Ignoring pipe roughness

Owing to the chaotic nature of fluid particle movement in turbulent flow, it is extremely difficult to arrive at an exact analytical method for determining pressure losses (Rabia 1985). To resolve the issue, simplification of friction factor equation is essential.

Blasius equation is a simple equation commonly used in drilling sources to find the Darcy friction factor in turbulent pressure drop (see Blasius 1913), and this was later used and cited by Schlumberger (1984); Rabia (1985), and Moore (1986). This equation is popular as it only depends on the Reynolds number and is independent of roughness. This equation was originally derived from Navier–Stokes equations for Newtonian fluids, and its coefficients were found using researchers’ experiments. Different researchers used different coefficients for the equations (Rabia 1985; Moore 1986; Kelessidis and Bandelis 2004; Guo and Liu 2011, see Table 5 in Appendix) which is therefore considered an uncertainty in the equation. Using the effective viscosity concept, the equation is applicable to non-Newtonian fluids (Weltmann 1956). Another equation recommended by API (2009) for finding the turbulent friction factor is Churchill (1977) which is similar to Blasius (1913), independent of roughness.

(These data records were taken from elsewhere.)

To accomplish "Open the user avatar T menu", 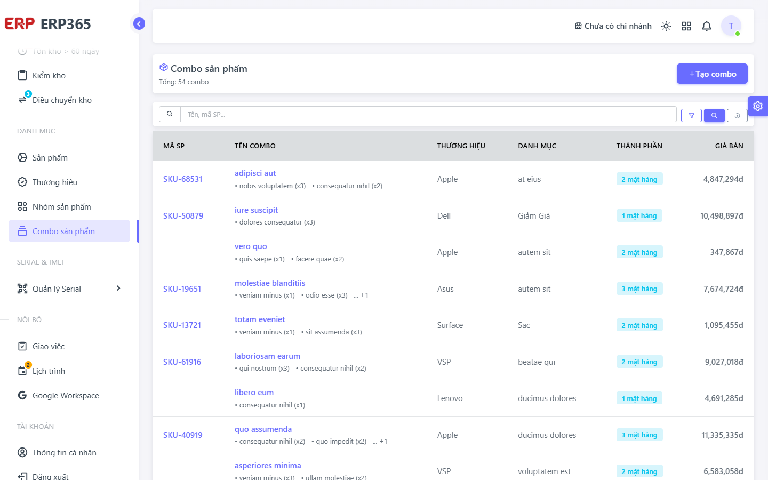I will [731, 26].
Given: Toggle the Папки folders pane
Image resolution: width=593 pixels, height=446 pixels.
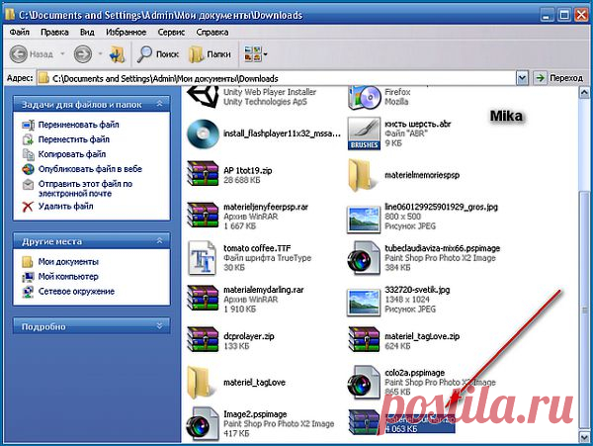Looking at the screenshot, I should point(211,53).
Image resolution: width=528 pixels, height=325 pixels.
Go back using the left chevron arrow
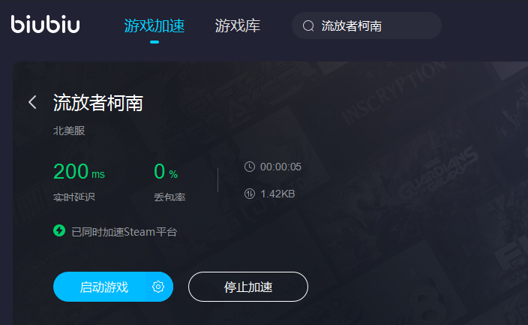[x=33, y=102]
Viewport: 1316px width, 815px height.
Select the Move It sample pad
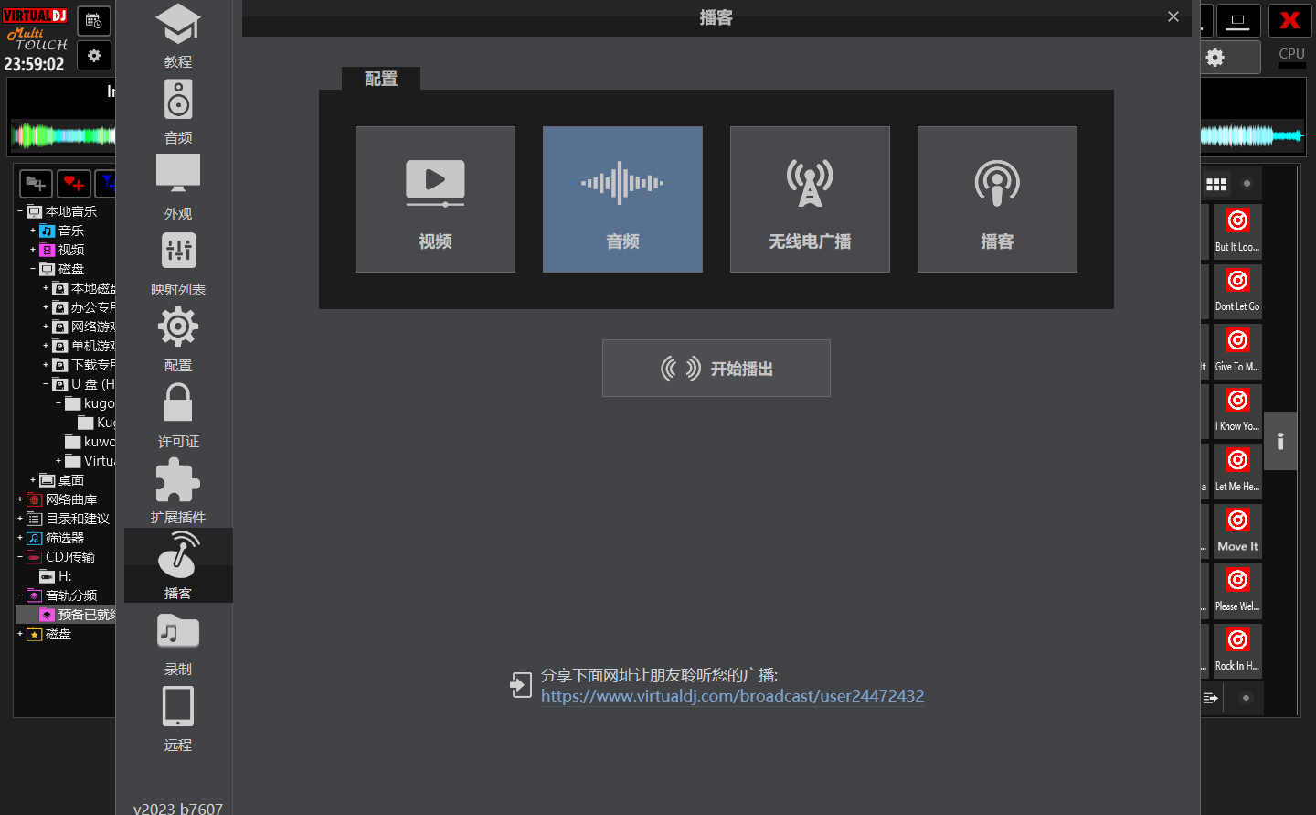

As the Blasius equation ignores pipe roughness, it is only proposed for the calculation of pressure drop in smooth pipes. Drill pipes are sometimes rather old and have rough interior surfaces. Therefore, the common use of Blasius equation in hydraulics equations in turbulent flow is considered a source of error (White et al. 1996). API (2009) and Bourgoyne et al. (1991) generally suggested that ignoring the roughness does not cause significant errors, whereas White et al. (1996) mention noticeable effect of the roughness even for plastic-coated pipes.

Assumption about effective viscosity in turbulent flow

The Blasius equation includes a term for the Reynolds number. The Reynolds number is found by multiplying the mud density, velocity, and hydraulic diameter and dividing by the effective viscosity. In turbulent flow, it is assumed that the effective viscosity is equal to the plastic viscosity (PV) divided by 3.2 (Rabia 1985 and Moore 1986, p. 256). Therefore, plastic viscosity enters the Blasius equation through the Reynolds number. This is an assumption which may not be necessarily correct.

Critical Reynolds number

There is a discrepancy in researchers’ opinions on the value of the critical Reynolds number. Some researchers such as Moore (1986) considered the value of 2000 as the critical number, whereas in drilling mostly the value of 3000 is considered (Rabia, 1985), but these are all empirical values.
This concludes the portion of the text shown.